READING TEXT:
++++++

London, Aug 15 : Surgeons would soon be able to reconstruct damaged hands more effectively, all thanks to computer animated models of hand that not only gives the image of life-like movements of the limbs, but also provides a closer look of how the muscles and tendons function while moving.
These new stunningly realistic animations of the human hand are detailed enough to shed light on the mystery of how the tendons and muscles of the human hand interact when we move.
With advances in motion capture technology, that records the way people move, it is easy to making characters that move realistically.
But now, Shinjiro Sueda, Andrew Kaufman and Dinesh Pai at the University of British Columbia in Vancouver, Canada have developed hand animations that go below the skin surface to show how tendons and muscles co-ordinate while moving.
The developers used anatomical data from medical images to model the 17 bones and 54 tendons and muscles of the hand and forearm.
The new software can synchronize the contraction and relaxation of muscles, and also details the way forces are transmitted by tendons for producing any desired hand gesture.
"Motion capture is data driven - you just capture the data and play it back. Our approach is a simulation in which the starting point is the physics of muscle and tendon movement," New Scientist quoted Sueda, as saying.
The researchers also covered their virtual muscles and tendons in a layer of skin and saw that its shape depends on the anatomy beneath it.
"The parameters to control the deformation of the skin aren't biomechanical - it's just cosmetic," said Sueda.

++++++

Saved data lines
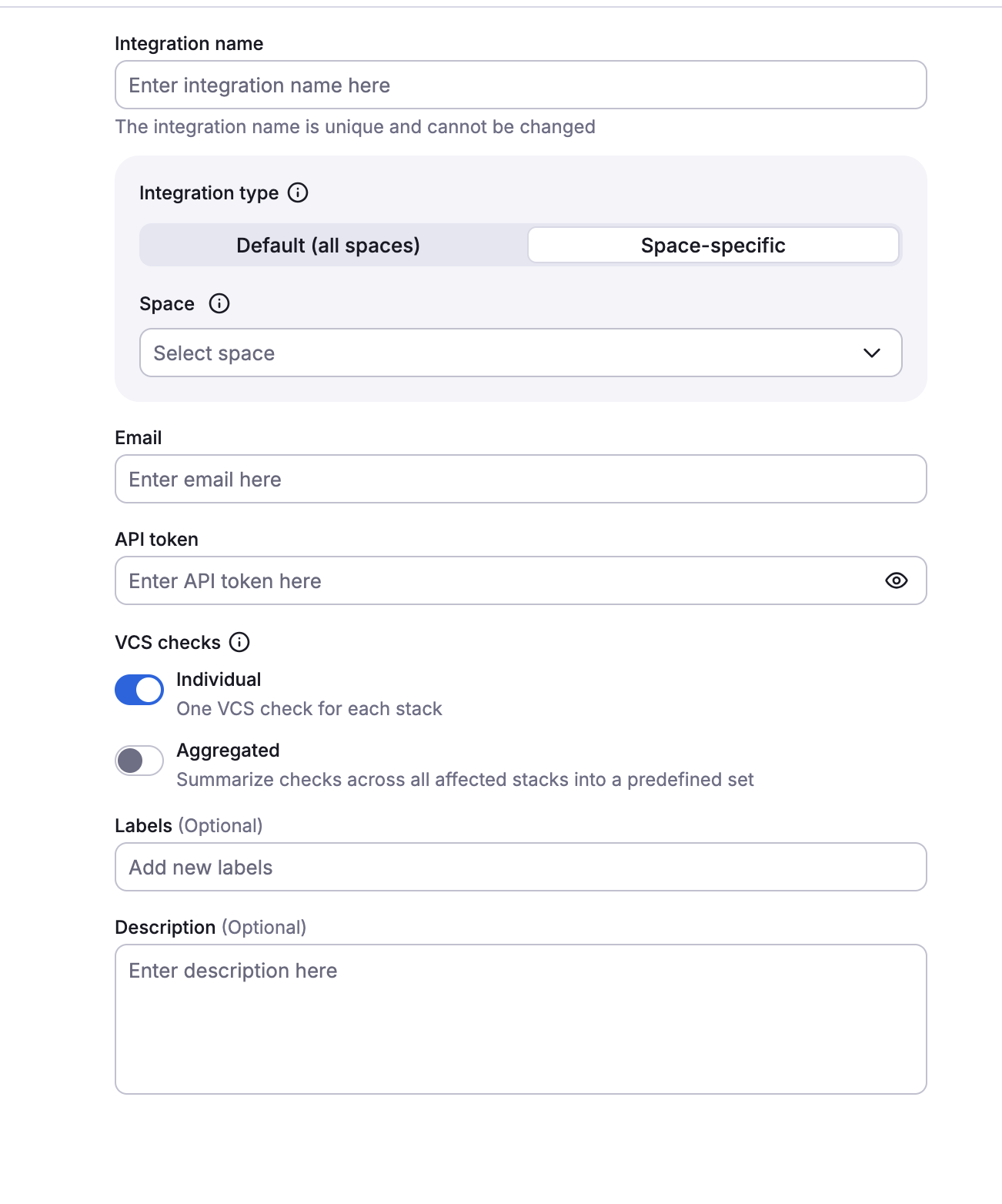Click the Labels (Optional) input area
Image resolution: width=1002 pixels, height=1204 pixels.
[520, 867]
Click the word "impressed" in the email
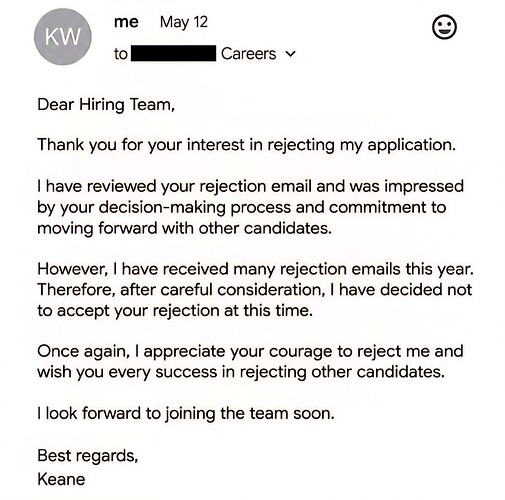The width and height of the screenshot is (505, 500). [424, 187]
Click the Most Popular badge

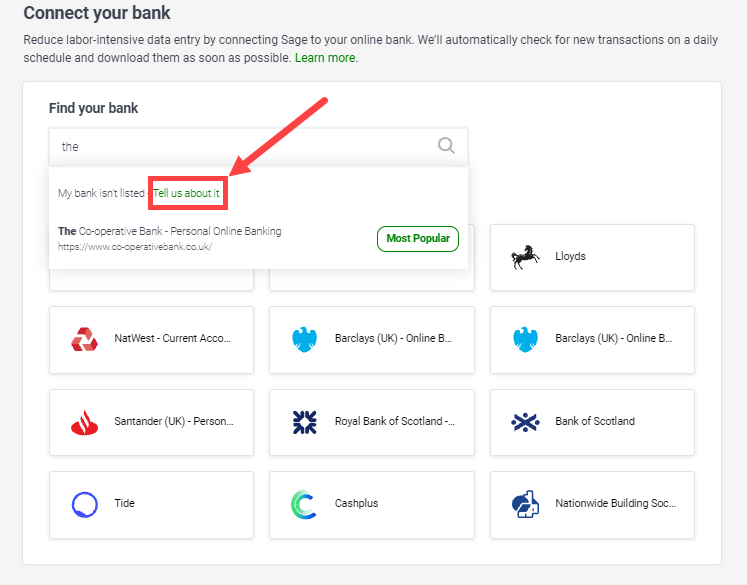pos(418,238)
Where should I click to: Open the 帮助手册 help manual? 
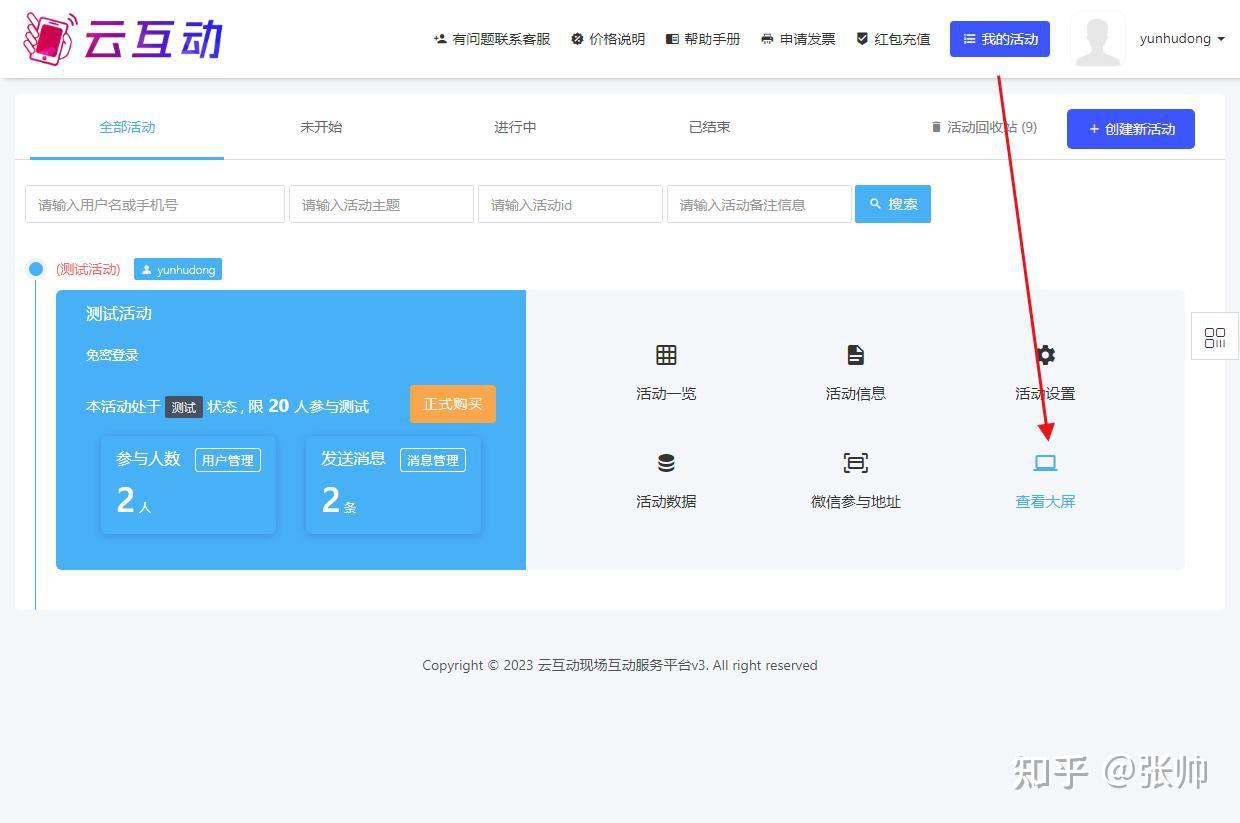[702, 39]
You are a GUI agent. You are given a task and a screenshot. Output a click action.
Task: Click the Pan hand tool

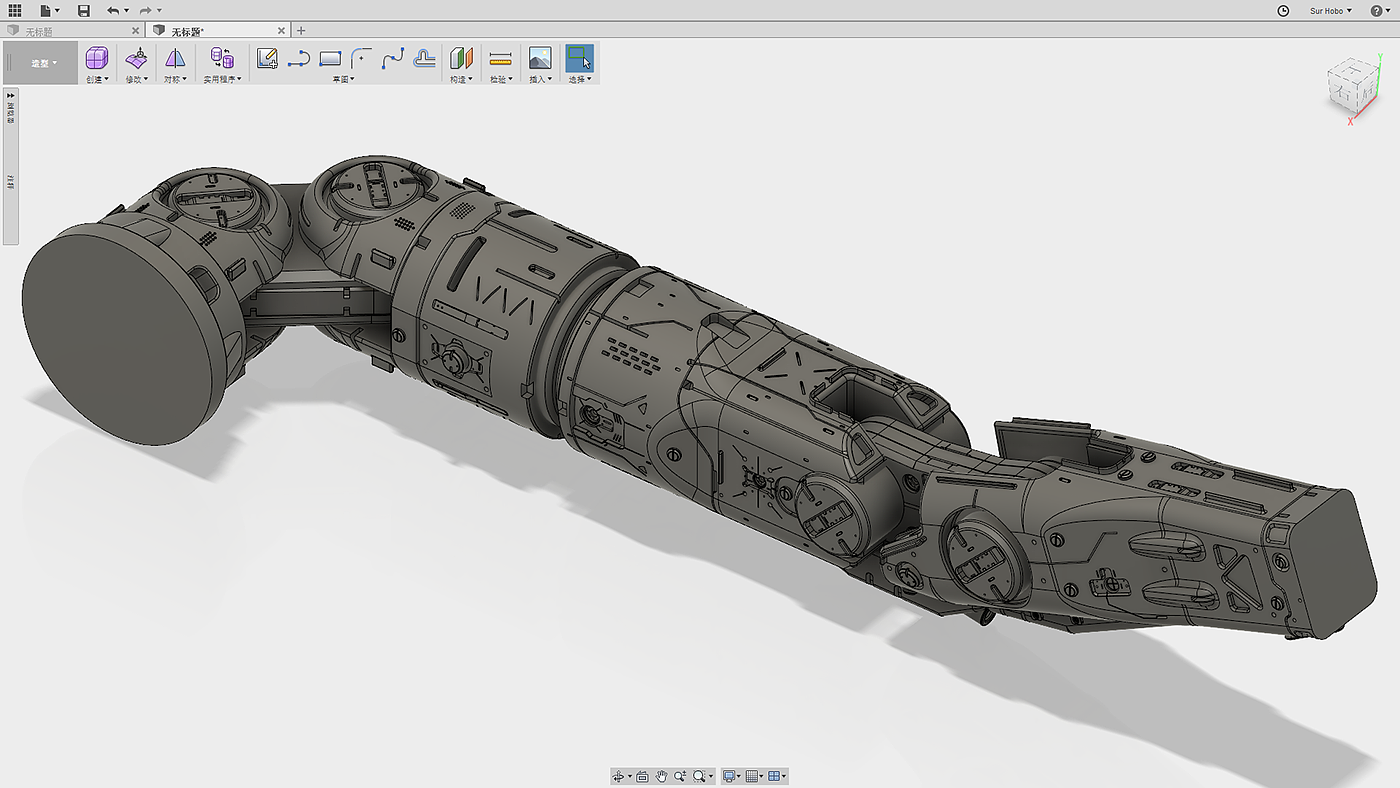[x=661, y=777]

++++++

EXERCISE: Write the next part of the news story about animated hand models, picking up right after its last sentence.

RESPONSE BOX:
However, due to the accurate placement of the essentially controlled muscles and tendons, the resultant hand animation is highly realistic.
Sueda said that the model would certainly prove to be a boon to surgeons, saying: "The network of muscles and tendons in the hand is very complicated," he adds. Even now people don't know how it actually works in detail."
This advance would also add a little realism to the complicated procedure of surgery, in case of any damage to the limbs.
In case a tendon is damaged, the muscle it's attached to no longer functions properly. While the surgeons try to restore movement by taking a nearby tendon and re-routing it along the path of the damaged one, but it is difficult to predict the results.
"Using our technique, you can show what effect rerouting a tendon would have on the hand before you actually do the surgery," said Sueda.
In fact, the new technology has also been built as a plug-in for existing graphics software to allow animators to quickly and easily add more realism to their hand animations.
The new hand animation models will be presented at the SIGGRAPH computer graphics conference in Los Angeles.